Segment Start: RECORDS SHOWN
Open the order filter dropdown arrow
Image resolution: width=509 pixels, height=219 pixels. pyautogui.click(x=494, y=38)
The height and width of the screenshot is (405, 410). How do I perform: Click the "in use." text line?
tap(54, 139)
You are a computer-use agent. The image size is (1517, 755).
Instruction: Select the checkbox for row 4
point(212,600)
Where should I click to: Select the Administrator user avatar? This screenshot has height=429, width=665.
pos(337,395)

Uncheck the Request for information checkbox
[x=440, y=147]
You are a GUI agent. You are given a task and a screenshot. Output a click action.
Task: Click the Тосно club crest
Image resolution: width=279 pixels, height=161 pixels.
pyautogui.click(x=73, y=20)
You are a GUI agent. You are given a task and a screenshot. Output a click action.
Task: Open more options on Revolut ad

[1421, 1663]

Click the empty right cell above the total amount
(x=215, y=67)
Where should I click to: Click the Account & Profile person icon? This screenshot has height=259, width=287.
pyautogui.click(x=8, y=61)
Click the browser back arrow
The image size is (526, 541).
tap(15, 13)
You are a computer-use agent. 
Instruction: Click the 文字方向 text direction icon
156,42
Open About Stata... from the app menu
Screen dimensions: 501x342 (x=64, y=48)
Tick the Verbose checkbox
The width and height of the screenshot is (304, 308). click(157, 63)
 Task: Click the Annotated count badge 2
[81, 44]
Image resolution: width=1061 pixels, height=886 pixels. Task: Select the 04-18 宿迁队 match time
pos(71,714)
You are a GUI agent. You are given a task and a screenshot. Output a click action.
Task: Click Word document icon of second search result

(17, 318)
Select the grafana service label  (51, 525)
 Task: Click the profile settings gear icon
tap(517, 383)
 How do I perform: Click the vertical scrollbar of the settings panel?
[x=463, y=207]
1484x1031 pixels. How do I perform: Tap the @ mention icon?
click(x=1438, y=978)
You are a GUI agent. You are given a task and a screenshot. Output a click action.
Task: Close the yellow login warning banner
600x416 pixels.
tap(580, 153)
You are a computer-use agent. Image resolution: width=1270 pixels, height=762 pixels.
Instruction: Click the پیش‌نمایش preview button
Segment End: RECORDS SHOWN
Give back exactly the lines from the one with "Image resolution: width=279" through the final line of the material, both ends included, and no others.

Image resolution: width=279 pixels, height=161 pixels.
pyautogui.click(x=73, y=20)
You are a GUI agent. You are given a task and a screenshot. Output a click action.
Task: Open more options on Revolut ad

[1421, 1663]

Click the empty right cell above the total amount
(x=215, y=67)
Where should I click to: Click the Account & Profile person icon? This screenshot has height=259, width=287.
pyautogui.click(x=8, y=61)
Click the browser back arrow
The image size is (526, 541).
tap(15, 13)
You are a computer-use agent. 
Instruction: Click the 文字方向 text direction icon
156,42
Open About Stata... from the app menu
Screen dimensions: 501x342 (x=64, y=48)
Tick the Verbose checkbox
The width and height of the screenshot is (304, 308). click(157, 63)
 Task: Click the Annotated count badge 2
[81, 44]
Image resolution: width=1061 pixels, height=886 pixels. Task: Select the 04-18 宿迁队 match time
pos(71,714)
You are a GUI agent. You are given a task and a screenshot. Output a click action.
Task: Click Word document icon of second search result

(17, 318)
Select the grafana service label  (51, 525)
 Task: Click the profile settings gear icon
tap(517, 383)
 How do I perform: Click the vertical scrollbar of the settings panel?
[x=463, y=207]
1484x1031 pixels. How do I perform: Tap the @ mention icon?
click(x=1438, y=978)
You are a GUI agent. You are given a task and a screenshot. Output a click action.
Task: Close the yellow login warning banner
600x416 pixels.
tap(580, 153)
You are a computer-use agent. Image resolution: width=1270 pixels, height=762 pixels.
Instruction: Click the پیش‌نمایش preview button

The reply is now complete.